» **What you will do**
Gather every line in the rows below that contains the string "Point", and copy each of those lines out in full.

Word and element location data
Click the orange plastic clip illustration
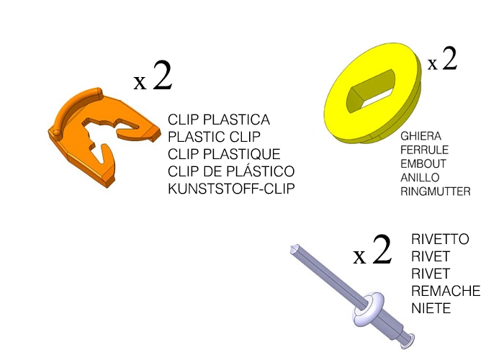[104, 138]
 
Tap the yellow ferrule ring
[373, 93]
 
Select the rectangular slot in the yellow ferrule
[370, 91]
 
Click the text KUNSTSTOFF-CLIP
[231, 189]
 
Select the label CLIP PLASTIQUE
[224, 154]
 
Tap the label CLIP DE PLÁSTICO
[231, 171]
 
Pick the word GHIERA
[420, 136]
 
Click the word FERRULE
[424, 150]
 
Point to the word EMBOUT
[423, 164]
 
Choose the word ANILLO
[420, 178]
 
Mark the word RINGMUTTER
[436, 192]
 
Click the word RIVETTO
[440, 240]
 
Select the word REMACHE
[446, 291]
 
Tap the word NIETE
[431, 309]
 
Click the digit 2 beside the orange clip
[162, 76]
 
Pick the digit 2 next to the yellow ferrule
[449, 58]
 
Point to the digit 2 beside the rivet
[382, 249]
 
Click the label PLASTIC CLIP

» **Complete answer**
Point to the word EMBOUT
Point to the digit 2 beside the rivet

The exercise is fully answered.